Abstract

In The Prince with the Sad Eyes, the short story that we will here interpret as a parable in the context of Jung's theory of archetypes, Andrić shows a woman torn between her real and idealized partner, and her suffering as a consequence of a lack of discernment in the matters of the heart, a lack of self-knowledge, and most of all, the influences of the archetypes of the collective unconscious - the animus and the shadow. Andrić thematizes projection as a psychological mechanism of falling in love, which rules interpersonal relationships in other contexts, too. Through this woman's infatuation with the prince, Andrić sheds light on phenomena that take place between men and women every day: projecting, expecting, and disappointment experienced as betrayal.

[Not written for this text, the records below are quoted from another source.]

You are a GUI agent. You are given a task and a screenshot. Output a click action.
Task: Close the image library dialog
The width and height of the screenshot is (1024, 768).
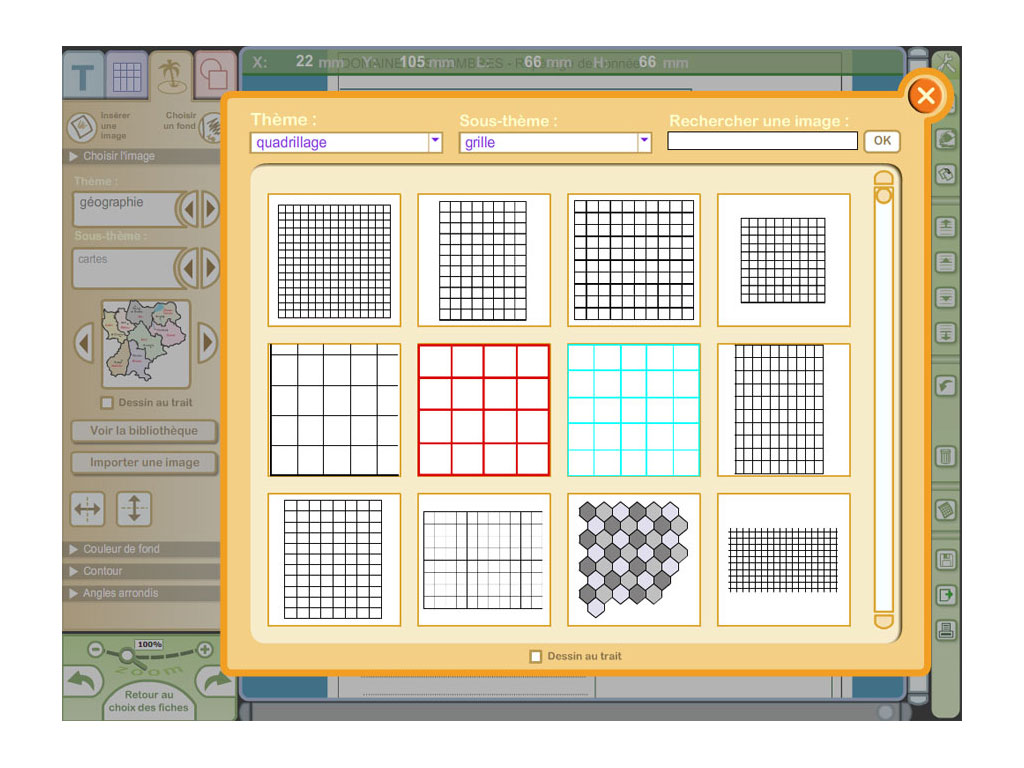coord(926,96)
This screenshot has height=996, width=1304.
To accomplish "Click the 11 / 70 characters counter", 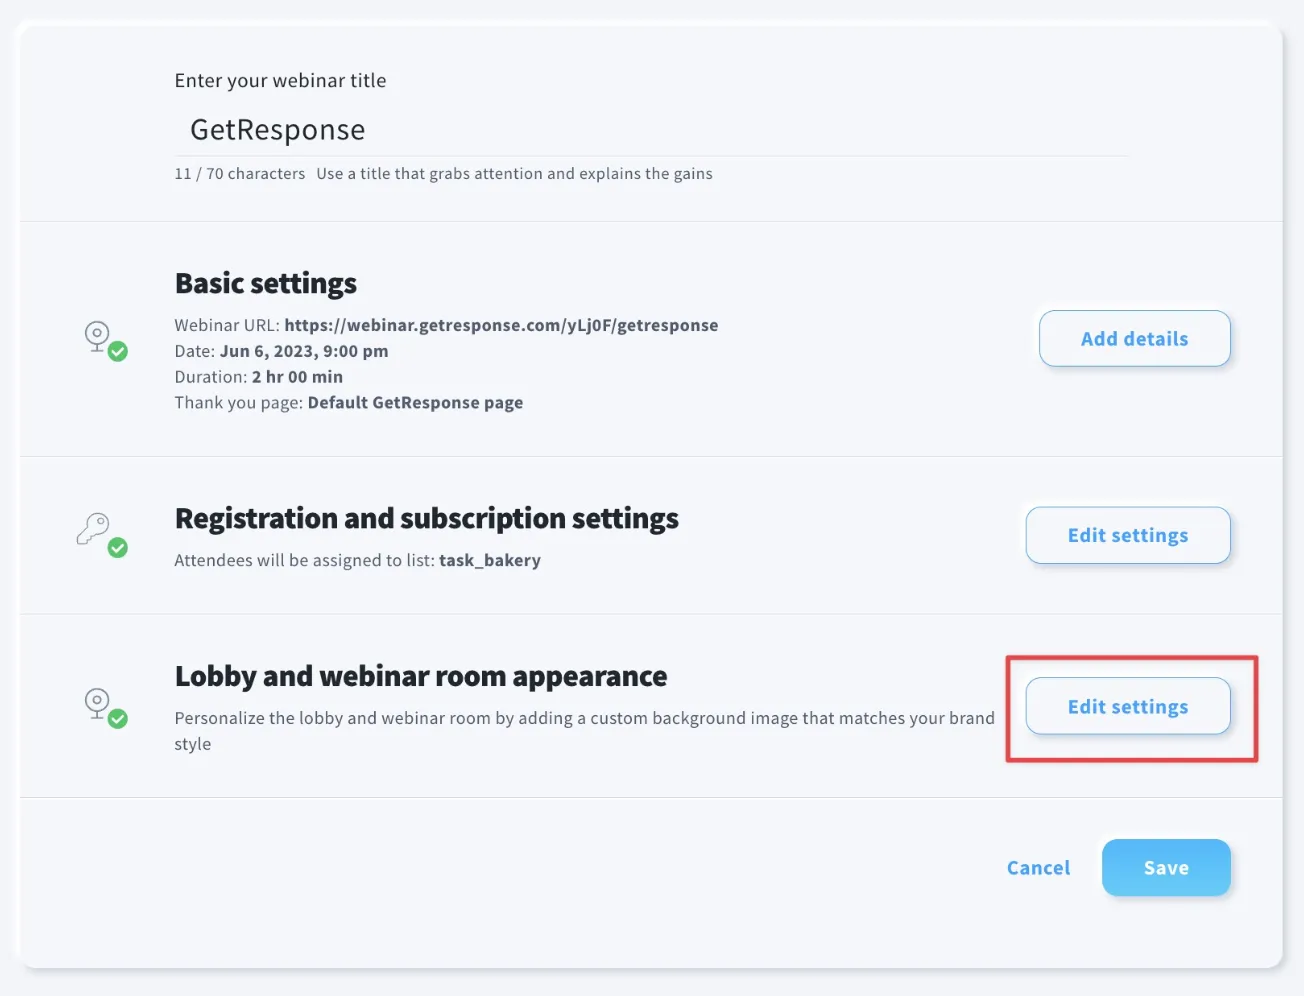I will (240, 174).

One cannot live with the animus, the archetypal figure responsible for falling in love: once a relationship becomes reality (sexuality is here a metonymic replacement for the whole of their real life, the reality of a relationship) all projections start disappearing and in most cases, are replaced with their negative counterpart, as archetypes are essentially dual in meaning. In a parable about the permanent misunderstanding between sexes in the process of falling in love, Andrić uses biblical signals (the tree of knowledge, miraculous healing, the genre of the parable) to point to the wrongness of the depicted world, that is the imaginary heaven, pursued in the wrong way and in the wrong place.